Strange symbols on the walls caught his eye. Unable to express his proof with existing language, the boy had created a new one himself.
‘He clearly hadn’t just started this recently.’
He skillfully avoided landmines.
The rules he created were likely all born from the history of his failures. He had gathered them and transformed them into rules.
Faint chalk marks at the edge of the blackboard caught his gaze. One side had only the traces of something erased, and new arrows were drawn over it.
‘So it wasn’t all planned from the beginning.’
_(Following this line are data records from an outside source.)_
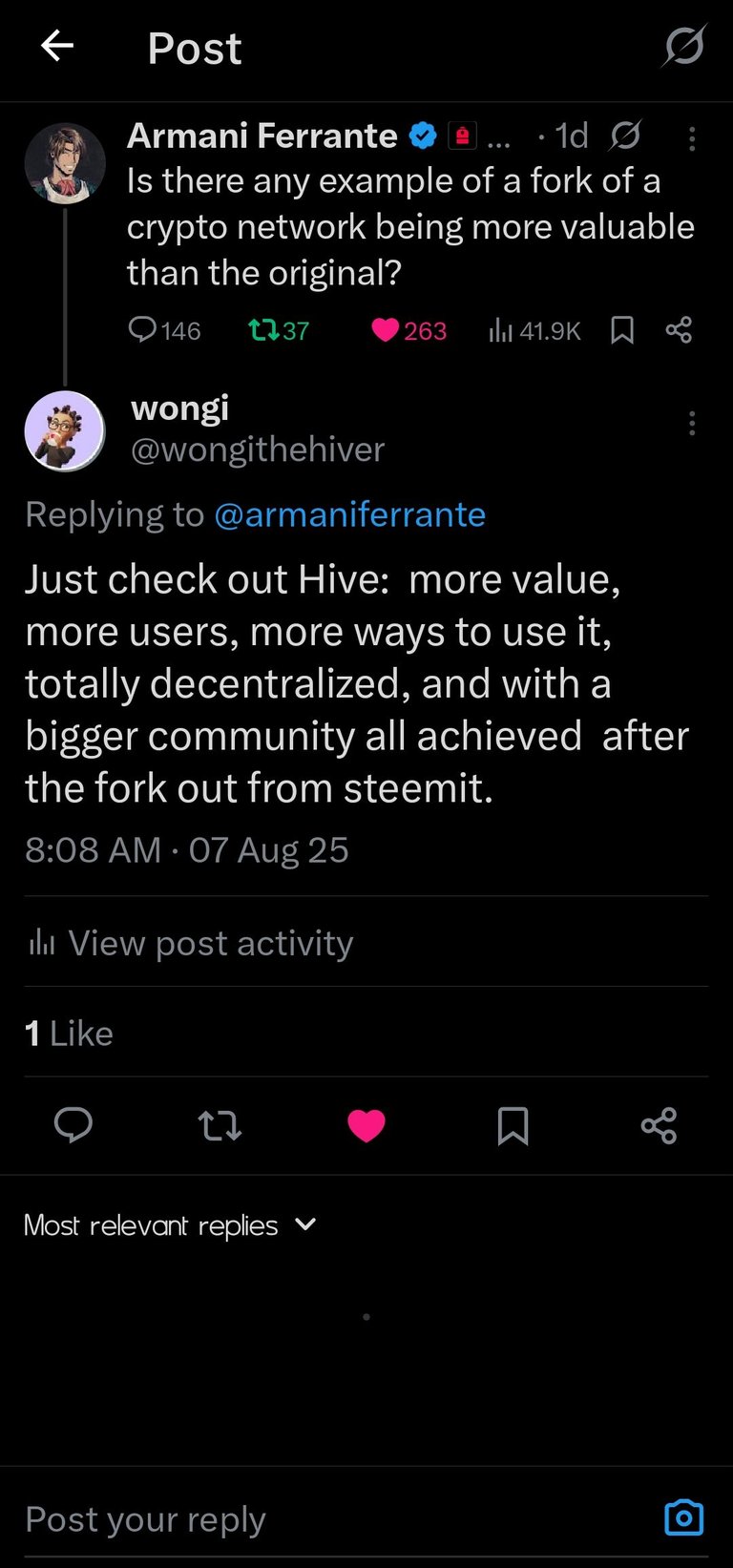Viewport: 733px width, 1568px height.
Task: Tap the back arrow in header
Action: pos(57,45)

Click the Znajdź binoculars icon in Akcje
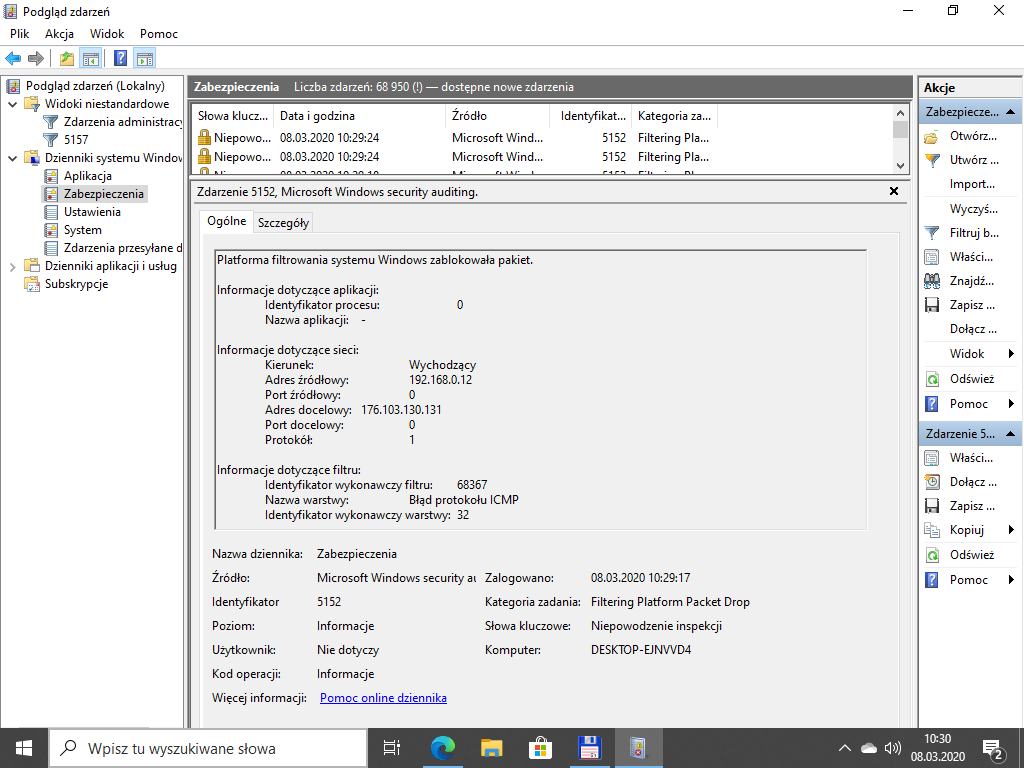tap(932, 281)

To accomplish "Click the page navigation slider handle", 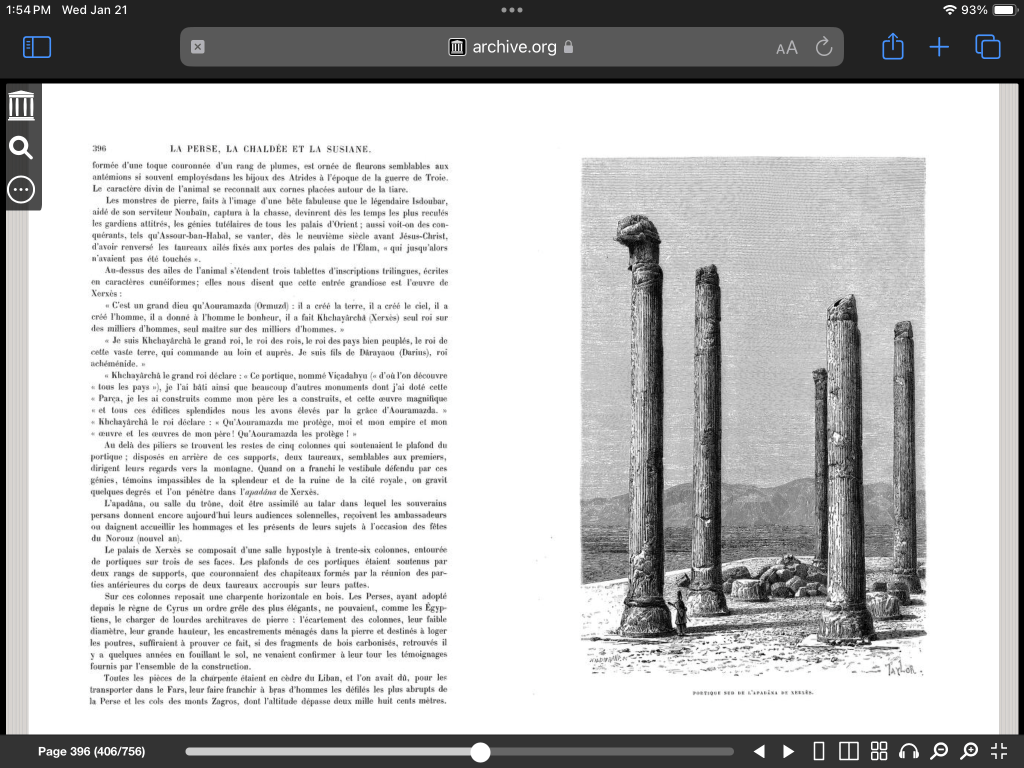I will coord(480,752).
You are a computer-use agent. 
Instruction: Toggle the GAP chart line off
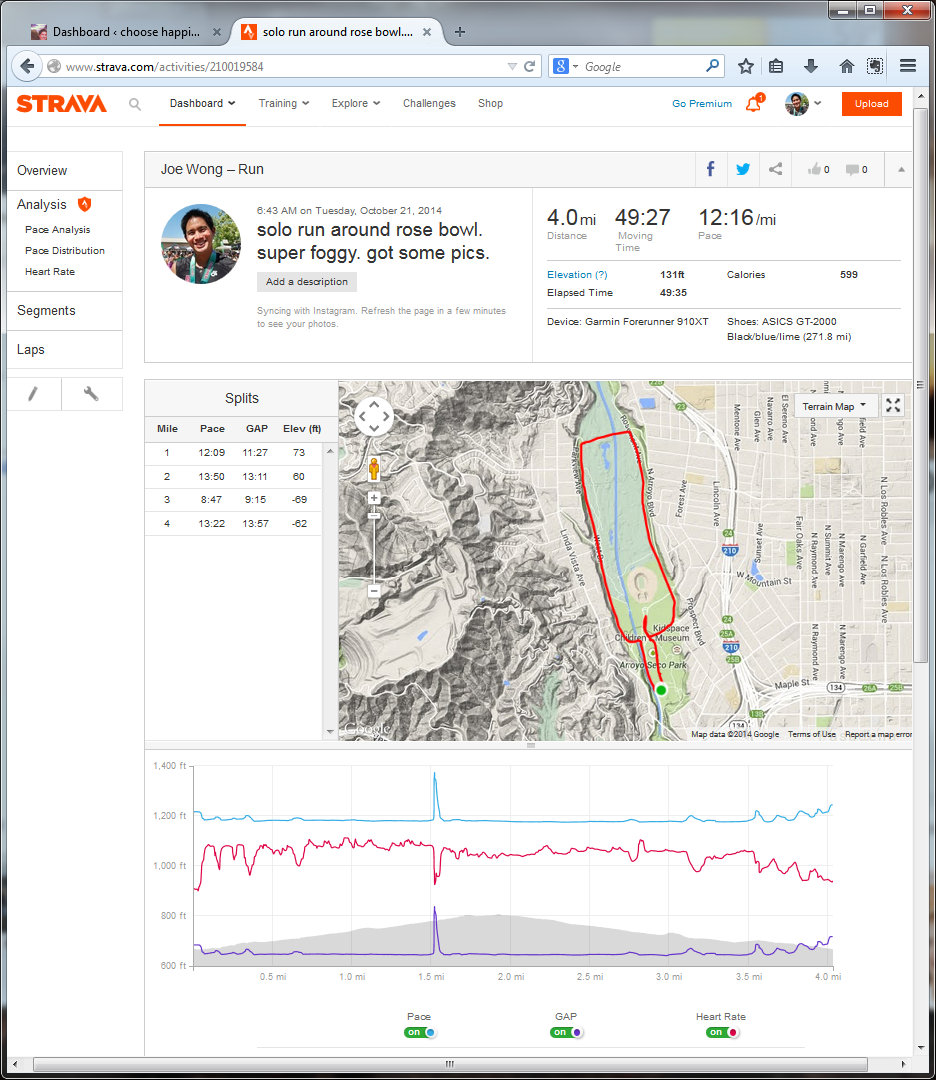[566, 1032]
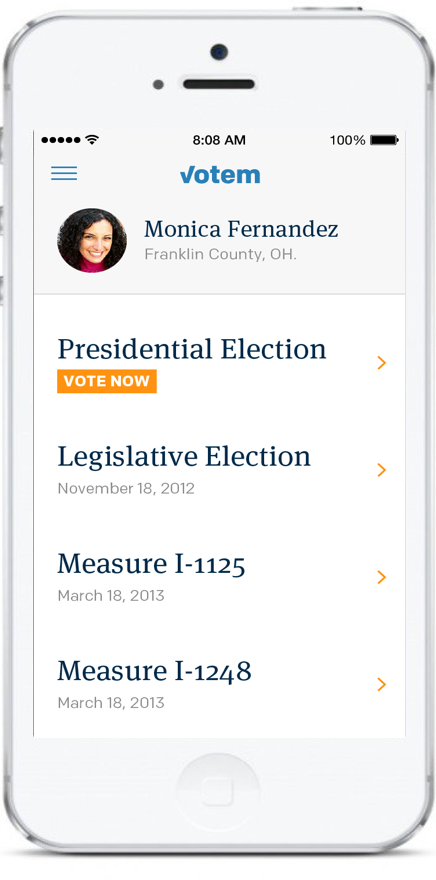The width and height of the screenshot is (436, 880).
Task: Open the hamburger menu icon
Action: click(64, 173)
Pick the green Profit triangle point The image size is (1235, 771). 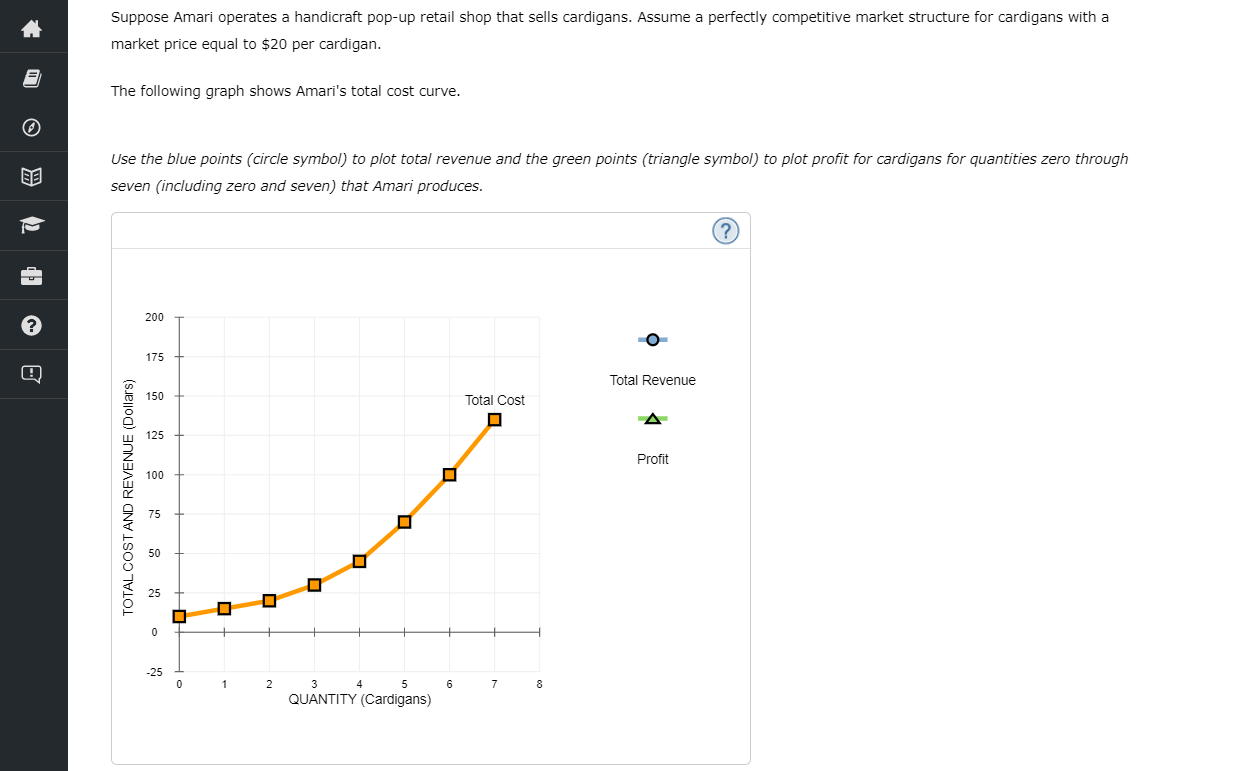653,418
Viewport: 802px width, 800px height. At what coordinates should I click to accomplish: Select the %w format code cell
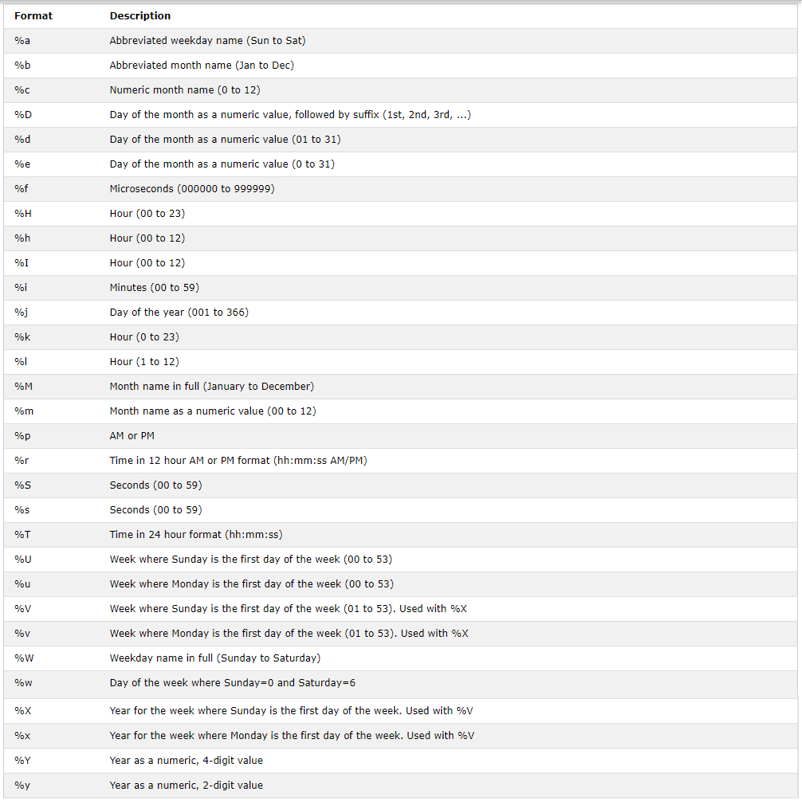[23, 683]
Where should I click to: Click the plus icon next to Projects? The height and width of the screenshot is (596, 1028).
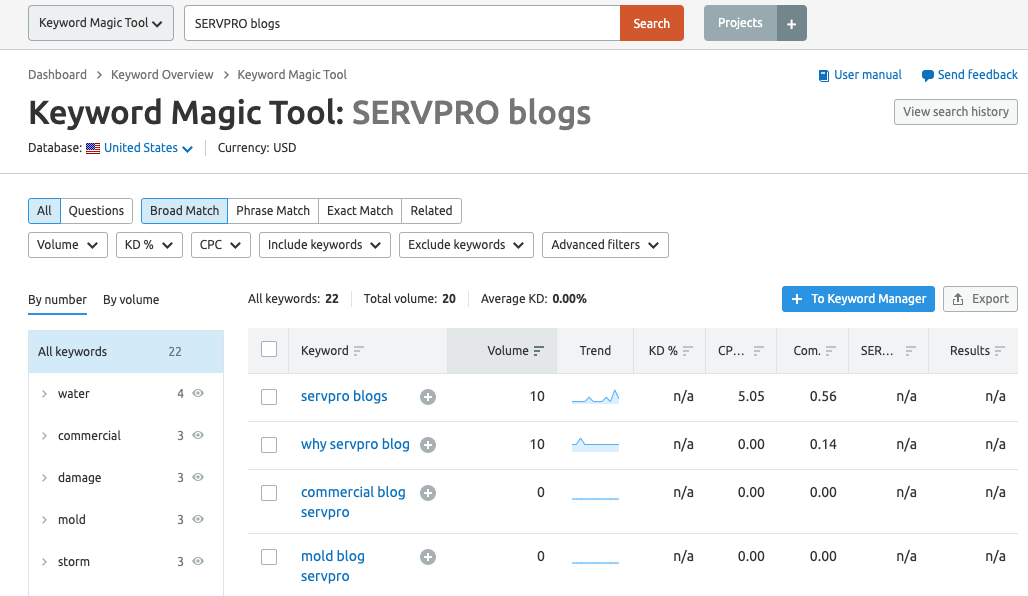click(791, 22)

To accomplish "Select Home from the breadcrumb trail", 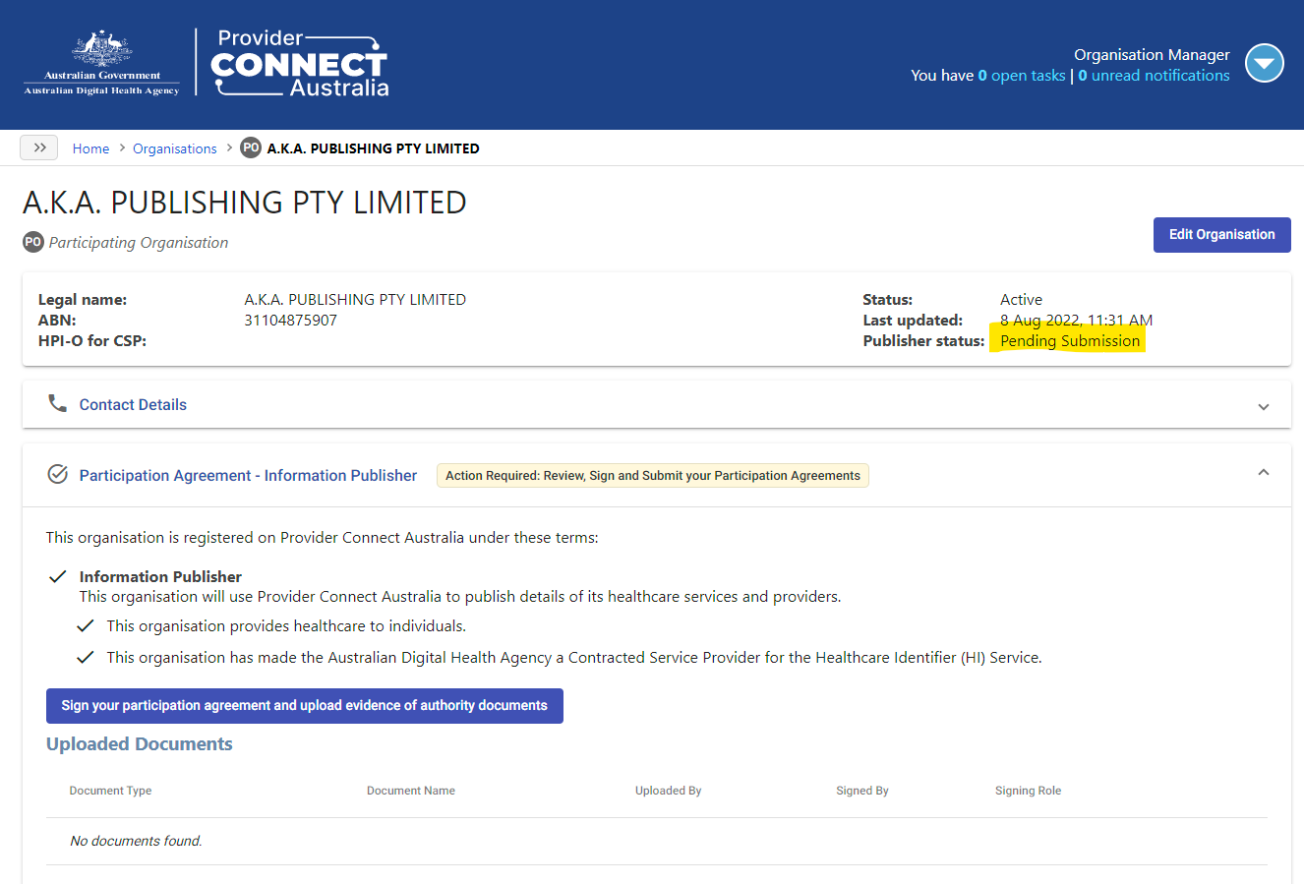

He had crashed, crumbled, and rebuilt as he went, erecting the system step by step. Yet the structure was astonishingly solid.
A stack of notebooks was visible in the corner.
They were darkened with the marks of hands and frayed at the edges. Cronen picked up the notebook on the top.
The handwriting was childlike, the solutions still confined within textbook frameworks. But inside was the trace of serious inquiry.
‘It’s like a mathematician’s research journal.’
He sat in a chair and picked up a few more notebooks.
The notebooks were kindly dated.
As time passed, the letters gradually became clearer, and the once-unstable development of formulas took on a well-organized structure.
The boy’s failures accumulated.
But atop those, new attempts continued without end.
He tried to trace the coloring cycle using modular arithmetic, and attempted to reduce the number of cases by grouping them into isomorphic graphs. Cronen paused his fingers while flipping through the pages.
He recognized a familiar pattern in the attempt to find hints by moving between planar and spherical surfaces.
'This is my method?'
There was no doubt the boy had read his paper. And he had immediately tried to apply it to his own research.
By the latest notebooks, clear signs of evolution were evident.
Symbols of his own, signs and conventions never before seen in any existing papers, filled the pages.
Cronen closed the notebook and let out a deep breath.
Now it was certain after reading the notebooks.
This room had been the boy’s final battlefield.
What he had read was the grand narrative of a boy’s journey spanning seven years, his record of war.